→ GIVEN TEXT
If changing models, don’t forget to update the prompt_template variable with the prompt format approrpriate for your chosen model.

You do not need a prompt_template value if using Ollama or transformers as the LLM engine.

Using Prompts to Solve Problems

The first app page is a UI for interactive chatting and prompting to solve problems various problems with local LLMs.

screenshot

Talk To Your Documents

The second screen in the app is a UI for retrieval augmented generation or RAG (i.e., chatting with documents). Sources considered by the LLM when generating answers are displayed and ranked by answer-to-source similarity. Hovering over the question marks in the sources will display the snippets of text from a document considered by the LLM when generating answers. Documents you would like to consider as sources for question-answering can be uploaded through the Web UI and this is discussed below.

screenshot

Document Search

The third screen is a UI for searching documents you’ve uploaded either through keyword searches or semantic searches. Documents that you would like to search can be uploaded through the Web app and is discussed next.

Ingesting Documents

Both document search an document question-answering, as discussed above, require you to ingest documents into a vector store. By default, the web app uses a dual vector store that stores documents in both a conventional vector database (for semantic search) and a search index (for keyword searches).

You can ingest documents either manually or through a Web interface.

Uploading Documents Through the Web Interface

The Web UI includes a point-and-click interface to upload and index documents into the vector store(s). Documents can either be uploaded individually or as a zip file.

screenshot

Ingesting Documents Through the Python API

You can also ingest documents through the Python API. By default, the web app assumes that the original documents are stored in <home directory>/onprem_data/webapp/documents and assumes the vector stores reside in <home directory>/onprem_data/webapp/vectordb. We just need to point LLM to these places when ingesting documents. Let’s assume you copied your project documents to /home/<username>/onprem_data/webapp/documents/my_project_files. You can ingest them, as follows:

from onprem import LLM
llm = LLM(store_type='dual', vectordb_path='/home/<username>/onprem_data/webapp/vectordb')
llm.ingest('/home/<username>/onprem_data/webapp/documents/my_project_files')

After the above commands complete, you should be able to search your documents and ask them questions after starting the Web app:

onprem --port 8000

Tips

If you’re finding answers get cut off, edit the configuration to set max_tokens to higher value than the default 512. (Not necessary when using Ollama, which uses a larger value by default.)
You can change the store type in the config to store_type="sparse", which stores documents in a traditional search engine index, instead of a vector database. The advantage is that ingestion is a lot faster. The drawback is that sparse vectorstores assume passages with answers will include at least one word in common with the question.
For reasons that are unclear, parallelized ingestion in the Web interface when running on Windows 11 tends to pause for a long while before starting. For these reasons, parallelization is disabled for the Web interface when running it on Windows 11. When running on Windows systems, we recommend ingesting documents through the Python interface.

→ Dataset entries
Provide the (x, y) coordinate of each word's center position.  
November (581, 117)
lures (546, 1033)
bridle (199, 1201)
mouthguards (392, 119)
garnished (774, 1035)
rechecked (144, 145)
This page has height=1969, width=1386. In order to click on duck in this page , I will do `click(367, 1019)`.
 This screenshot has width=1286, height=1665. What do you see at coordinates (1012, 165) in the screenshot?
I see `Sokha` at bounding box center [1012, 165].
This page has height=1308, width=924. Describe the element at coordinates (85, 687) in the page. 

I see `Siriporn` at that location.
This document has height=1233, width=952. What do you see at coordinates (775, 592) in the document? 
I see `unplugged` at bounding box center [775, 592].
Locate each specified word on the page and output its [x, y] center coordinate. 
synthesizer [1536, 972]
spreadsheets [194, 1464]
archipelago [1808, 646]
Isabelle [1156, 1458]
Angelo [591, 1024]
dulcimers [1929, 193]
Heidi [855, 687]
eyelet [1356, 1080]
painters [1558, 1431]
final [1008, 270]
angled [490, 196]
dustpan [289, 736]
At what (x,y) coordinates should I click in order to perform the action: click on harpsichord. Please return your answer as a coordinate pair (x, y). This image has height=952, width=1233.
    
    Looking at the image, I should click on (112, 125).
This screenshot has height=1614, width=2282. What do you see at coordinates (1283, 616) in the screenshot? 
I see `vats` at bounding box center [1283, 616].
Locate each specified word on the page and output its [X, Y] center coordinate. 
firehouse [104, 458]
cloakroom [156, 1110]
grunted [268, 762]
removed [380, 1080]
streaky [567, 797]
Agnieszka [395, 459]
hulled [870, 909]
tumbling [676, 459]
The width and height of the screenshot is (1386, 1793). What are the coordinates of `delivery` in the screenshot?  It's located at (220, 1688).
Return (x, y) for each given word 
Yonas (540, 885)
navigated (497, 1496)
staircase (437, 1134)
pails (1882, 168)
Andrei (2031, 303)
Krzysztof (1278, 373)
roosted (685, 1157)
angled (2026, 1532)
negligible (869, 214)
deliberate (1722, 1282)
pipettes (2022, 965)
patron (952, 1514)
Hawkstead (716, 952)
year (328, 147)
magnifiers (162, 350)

→ PROBLEM TO WORK ON
Write out, word for word, the part of the web app documentation that opens with the words "from onprem import" and closes with "with the question.". The data have no connection to the web app documentation.

→ RESPONSE
from onprem import LLM
llm = LLM(store_type='dual', vectordb_path='/home/<username>/onprem_data/webapp/vectordb')
llm.ingest('/home/<username>/onprem_data/webapp/documents/my_project_files')

After the above commands complete, you should be able to search your documents and ask them questions after starting the Web app:

onprem --port 8000

Tips

If you’re finding answers get cut off, edit the configuration to set max_tokens to higher value than the default 512. (Not necessary when using Ollama, which uses a larger value by default.)
You can change the store type in the config to store_type="sparse", which stores documents in a traditional search engine index, instead of a vector database. The advantage is that ingestion is a lot faster. The drawback is that sparse vectorstores assume passages with answers will include at least one word in common with the question.